The word "comment" occurs in some of the lines below; copy each of those lines.
===== SUPPLIED INFORMATION
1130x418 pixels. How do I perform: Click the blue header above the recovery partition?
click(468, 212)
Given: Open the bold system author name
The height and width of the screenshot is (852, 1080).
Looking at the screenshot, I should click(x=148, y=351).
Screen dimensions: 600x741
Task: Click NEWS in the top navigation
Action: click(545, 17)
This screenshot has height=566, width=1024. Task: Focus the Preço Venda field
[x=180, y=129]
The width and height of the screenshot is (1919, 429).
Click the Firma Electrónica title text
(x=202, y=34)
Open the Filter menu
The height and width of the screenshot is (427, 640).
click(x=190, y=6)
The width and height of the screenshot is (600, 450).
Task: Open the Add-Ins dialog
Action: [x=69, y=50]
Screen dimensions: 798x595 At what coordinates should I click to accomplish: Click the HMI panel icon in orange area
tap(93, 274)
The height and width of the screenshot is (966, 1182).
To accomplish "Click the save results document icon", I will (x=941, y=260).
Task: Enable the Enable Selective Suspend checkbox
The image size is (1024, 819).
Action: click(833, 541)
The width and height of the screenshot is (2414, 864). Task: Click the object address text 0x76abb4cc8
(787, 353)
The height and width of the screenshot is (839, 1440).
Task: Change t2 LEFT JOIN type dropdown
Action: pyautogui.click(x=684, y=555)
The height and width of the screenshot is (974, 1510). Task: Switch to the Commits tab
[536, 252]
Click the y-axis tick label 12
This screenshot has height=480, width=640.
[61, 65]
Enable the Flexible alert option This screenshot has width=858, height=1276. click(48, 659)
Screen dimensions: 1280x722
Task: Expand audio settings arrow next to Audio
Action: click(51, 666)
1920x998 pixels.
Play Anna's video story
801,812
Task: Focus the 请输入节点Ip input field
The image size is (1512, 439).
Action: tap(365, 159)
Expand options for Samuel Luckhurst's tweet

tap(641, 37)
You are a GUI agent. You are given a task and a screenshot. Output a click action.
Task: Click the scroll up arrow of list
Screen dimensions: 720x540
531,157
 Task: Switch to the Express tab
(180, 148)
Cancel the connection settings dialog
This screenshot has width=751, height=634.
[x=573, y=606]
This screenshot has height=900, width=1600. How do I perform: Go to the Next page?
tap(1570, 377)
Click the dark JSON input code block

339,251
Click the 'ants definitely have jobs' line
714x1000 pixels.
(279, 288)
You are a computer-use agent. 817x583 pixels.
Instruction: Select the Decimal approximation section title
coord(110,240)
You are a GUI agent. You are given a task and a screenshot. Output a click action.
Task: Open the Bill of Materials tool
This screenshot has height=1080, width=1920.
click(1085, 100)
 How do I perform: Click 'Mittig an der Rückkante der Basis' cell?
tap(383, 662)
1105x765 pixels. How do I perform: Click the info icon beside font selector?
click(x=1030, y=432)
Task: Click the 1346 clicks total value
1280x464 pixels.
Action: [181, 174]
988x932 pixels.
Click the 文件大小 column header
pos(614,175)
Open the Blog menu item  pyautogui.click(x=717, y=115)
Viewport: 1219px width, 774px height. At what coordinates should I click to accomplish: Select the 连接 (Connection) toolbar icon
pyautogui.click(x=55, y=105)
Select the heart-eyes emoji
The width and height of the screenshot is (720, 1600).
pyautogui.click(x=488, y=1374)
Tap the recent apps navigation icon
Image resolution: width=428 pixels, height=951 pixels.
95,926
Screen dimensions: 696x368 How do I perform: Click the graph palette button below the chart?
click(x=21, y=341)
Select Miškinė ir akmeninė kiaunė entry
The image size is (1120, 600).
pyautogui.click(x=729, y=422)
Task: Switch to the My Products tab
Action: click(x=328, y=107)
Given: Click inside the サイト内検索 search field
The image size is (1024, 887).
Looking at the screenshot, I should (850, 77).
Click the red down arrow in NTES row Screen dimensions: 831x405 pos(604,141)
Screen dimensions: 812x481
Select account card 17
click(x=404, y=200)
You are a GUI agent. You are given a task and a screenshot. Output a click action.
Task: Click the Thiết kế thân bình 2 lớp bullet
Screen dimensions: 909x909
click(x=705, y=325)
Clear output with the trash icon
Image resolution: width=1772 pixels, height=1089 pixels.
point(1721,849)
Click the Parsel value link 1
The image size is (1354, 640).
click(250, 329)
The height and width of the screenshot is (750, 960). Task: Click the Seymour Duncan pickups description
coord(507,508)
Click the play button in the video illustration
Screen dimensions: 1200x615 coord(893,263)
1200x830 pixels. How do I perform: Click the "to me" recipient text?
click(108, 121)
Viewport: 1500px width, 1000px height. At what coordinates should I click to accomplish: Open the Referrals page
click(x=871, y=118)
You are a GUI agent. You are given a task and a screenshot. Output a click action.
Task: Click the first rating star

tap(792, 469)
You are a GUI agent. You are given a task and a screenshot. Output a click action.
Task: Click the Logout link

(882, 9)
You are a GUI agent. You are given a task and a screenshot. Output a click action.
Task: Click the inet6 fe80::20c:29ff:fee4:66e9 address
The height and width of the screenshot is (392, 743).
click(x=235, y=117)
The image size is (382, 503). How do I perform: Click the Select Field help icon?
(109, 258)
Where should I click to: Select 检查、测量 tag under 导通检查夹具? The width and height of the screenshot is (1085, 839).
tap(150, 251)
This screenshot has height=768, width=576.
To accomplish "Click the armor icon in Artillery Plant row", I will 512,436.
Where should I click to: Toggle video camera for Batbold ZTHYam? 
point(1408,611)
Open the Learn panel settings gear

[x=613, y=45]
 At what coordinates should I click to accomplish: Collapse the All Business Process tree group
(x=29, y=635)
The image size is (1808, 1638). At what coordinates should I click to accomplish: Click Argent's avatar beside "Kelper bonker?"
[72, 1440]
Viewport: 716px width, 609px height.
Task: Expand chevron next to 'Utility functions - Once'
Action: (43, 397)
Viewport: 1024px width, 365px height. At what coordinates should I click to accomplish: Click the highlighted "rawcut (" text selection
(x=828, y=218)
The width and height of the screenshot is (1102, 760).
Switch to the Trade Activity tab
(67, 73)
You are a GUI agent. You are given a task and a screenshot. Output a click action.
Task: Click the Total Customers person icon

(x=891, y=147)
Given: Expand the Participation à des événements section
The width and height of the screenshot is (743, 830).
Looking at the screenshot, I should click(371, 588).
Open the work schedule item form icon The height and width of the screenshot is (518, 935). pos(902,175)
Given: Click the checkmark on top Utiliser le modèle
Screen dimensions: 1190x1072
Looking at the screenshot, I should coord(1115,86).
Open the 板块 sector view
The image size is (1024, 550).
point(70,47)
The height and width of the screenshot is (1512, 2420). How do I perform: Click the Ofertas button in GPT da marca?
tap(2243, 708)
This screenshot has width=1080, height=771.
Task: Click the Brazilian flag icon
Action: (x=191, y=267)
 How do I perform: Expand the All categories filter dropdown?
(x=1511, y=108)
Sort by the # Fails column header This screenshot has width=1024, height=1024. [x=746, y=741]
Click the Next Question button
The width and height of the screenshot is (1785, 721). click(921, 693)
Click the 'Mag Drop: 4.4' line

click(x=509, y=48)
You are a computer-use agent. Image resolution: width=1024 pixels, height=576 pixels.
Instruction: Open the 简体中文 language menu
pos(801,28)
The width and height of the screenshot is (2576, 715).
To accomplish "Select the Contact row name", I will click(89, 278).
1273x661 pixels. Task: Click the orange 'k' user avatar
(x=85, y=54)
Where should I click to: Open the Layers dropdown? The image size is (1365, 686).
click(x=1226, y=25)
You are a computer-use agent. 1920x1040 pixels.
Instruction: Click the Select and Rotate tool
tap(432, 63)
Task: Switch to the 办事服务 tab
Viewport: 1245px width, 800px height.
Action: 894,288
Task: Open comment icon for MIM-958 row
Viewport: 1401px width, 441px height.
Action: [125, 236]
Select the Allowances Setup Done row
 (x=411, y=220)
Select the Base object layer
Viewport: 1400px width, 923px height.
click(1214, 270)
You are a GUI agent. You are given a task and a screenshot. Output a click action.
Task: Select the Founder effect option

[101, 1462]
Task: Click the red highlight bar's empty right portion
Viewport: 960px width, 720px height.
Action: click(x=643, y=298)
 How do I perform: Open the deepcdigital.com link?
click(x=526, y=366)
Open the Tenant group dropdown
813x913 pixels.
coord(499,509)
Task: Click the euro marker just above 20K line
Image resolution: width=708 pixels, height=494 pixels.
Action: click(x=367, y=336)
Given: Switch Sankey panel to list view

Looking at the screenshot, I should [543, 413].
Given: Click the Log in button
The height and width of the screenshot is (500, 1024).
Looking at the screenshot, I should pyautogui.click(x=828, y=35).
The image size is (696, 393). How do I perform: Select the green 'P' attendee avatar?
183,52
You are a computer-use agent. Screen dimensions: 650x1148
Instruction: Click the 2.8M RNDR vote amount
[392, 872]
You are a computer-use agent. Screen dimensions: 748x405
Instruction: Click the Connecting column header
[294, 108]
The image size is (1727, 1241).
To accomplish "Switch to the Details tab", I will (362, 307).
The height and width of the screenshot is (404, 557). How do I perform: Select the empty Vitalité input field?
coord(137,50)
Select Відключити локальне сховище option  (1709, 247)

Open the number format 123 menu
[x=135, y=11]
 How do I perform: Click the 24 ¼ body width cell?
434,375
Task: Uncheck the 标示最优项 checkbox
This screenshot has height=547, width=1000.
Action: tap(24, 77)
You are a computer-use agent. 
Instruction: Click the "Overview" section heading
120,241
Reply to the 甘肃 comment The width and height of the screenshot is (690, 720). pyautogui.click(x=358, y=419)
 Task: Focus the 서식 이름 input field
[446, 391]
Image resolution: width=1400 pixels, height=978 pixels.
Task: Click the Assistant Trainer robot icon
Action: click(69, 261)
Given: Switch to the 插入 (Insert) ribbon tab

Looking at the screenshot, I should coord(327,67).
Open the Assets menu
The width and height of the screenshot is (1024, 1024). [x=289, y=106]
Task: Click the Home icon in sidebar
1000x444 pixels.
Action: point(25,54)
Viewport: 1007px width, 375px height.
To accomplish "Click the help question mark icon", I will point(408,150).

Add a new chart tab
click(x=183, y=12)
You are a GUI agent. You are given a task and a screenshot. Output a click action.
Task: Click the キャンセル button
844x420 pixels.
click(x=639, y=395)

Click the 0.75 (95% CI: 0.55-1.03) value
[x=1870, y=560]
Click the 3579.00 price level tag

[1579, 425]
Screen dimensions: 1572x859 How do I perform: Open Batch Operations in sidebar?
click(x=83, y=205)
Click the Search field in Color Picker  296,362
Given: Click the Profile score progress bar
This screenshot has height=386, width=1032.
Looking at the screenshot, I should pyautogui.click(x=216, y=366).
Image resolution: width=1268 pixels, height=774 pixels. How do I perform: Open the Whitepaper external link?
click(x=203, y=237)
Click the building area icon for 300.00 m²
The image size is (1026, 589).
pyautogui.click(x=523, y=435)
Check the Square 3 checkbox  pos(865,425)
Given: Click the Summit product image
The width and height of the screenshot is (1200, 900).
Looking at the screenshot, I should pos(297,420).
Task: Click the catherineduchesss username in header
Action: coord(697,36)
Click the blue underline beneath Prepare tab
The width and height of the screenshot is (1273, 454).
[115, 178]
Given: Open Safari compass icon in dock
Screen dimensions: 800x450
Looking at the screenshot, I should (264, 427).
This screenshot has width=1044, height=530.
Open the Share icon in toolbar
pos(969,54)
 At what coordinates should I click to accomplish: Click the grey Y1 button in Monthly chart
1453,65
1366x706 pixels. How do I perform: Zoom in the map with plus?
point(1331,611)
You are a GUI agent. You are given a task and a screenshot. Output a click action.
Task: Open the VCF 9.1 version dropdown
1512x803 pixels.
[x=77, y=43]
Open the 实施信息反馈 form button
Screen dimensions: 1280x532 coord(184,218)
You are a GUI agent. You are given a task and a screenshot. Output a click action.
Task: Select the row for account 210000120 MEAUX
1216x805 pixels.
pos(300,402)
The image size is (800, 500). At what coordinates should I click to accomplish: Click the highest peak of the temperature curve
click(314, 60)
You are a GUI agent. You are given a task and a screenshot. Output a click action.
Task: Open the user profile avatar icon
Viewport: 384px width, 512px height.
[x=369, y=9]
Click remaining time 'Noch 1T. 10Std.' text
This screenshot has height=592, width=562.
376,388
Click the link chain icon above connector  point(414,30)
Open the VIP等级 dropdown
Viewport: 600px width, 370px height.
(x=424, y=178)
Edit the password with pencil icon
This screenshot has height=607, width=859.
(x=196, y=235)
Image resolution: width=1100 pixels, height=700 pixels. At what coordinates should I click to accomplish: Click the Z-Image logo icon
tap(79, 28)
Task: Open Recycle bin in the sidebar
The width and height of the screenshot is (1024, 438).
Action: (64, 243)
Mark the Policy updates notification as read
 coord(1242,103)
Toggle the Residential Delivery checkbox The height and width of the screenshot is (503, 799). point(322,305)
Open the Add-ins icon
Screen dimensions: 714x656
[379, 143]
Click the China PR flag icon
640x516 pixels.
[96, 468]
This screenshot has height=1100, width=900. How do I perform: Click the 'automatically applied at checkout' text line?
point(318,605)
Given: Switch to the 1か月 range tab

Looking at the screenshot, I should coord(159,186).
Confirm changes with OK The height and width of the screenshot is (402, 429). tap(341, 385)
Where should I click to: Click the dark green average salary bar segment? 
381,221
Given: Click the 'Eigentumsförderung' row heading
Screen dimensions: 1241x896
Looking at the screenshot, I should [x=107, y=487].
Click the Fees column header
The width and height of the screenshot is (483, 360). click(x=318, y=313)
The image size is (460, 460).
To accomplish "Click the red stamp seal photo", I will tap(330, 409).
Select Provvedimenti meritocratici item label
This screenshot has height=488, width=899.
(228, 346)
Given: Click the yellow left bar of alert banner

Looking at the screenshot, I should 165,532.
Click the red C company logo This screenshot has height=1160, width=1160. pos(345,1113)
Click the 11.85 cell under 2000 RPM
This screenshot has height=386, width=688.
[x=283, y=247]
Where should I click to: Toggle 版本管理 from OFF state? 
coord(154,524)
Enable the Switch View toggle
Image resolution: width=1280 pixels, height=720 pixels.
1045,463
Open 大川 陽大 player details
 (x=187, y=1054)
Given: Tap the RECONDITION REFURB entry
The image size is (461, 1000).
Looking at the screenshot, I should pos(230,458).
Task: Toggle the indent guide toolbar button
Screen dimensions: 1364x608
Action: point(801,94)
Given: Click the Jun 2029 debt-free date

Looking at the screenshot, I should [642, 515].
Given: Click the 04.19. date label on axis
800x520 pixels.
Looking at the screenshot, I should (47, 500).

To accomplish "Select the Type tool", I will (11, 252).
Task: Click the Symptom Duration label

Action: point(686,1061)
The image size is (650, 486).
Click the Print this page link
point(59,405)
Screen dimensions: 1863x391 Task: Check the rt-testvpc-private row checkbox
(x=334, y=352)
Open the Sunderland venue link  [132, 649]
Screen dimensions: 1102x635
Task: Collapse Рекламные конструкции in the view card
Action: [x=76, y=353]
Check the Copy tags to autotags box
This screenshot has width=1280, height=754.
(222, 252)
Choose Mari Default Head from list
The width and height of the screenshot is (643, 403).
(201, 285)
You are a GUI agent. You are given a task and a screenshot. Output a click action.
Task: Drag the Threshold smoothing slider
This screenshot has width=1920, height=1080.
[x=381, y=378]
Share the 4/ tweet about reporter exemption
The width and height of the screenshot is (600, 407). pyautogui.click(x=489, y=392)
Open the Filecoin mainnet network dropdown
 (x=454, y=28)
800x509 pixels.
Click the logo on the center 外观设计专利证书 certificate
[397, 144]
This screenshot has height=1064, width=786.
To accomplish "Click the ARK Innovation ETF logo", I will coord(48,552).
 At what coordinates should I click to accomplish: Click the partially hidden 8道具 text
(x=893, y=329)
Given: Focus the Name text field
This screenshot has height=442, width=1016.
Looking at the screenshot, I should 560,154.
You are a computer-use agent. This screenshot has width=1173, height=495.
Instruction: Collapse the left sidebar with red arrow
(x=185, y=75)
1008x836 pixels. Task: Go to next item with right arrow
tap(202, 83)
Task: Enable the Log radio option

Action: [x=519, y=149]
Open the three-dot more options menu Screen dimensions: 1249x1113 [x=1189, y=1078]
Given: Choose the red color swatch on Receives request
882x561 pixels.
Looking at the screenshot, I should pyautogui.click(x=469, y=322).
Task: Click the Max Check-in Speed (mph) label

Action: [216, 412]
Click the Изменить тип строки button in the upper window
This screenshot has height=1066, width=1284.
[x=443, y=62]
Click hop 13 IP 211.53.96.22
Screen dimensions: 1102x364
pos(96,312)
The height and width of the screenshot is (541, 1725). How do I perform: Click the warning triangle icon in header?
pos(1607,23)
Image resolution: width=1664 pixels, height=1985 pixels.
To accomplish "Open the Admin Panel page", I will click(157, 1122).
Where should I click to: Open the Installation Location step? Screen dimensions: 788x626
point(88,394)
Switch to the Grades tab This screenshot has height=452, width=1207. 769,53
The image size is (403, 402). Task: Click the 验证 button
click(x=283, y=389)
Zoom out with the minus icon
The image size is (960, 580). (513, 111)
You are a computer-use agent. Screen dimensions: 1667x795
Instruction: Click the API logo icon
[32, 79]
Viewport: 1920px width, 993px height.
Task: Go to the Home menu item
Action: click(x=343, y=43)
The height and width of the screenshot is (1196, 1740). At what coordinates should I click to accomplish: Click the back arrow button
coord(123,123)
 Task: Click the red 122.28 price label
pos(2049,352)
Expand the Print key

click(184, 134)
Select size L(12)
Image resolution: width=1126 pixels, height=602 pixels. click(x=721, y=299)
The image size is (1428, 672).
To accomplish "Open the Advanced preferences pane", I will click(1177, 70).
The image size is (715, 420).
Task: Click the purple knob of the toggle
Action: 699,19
==========
TASK SOLUTION:
Task: Open comment icon for MIM-958 row
Reply to the 甘肃 comment The width and height of the screenshot is (690, 720). pyautogui.click(x=358, y=419)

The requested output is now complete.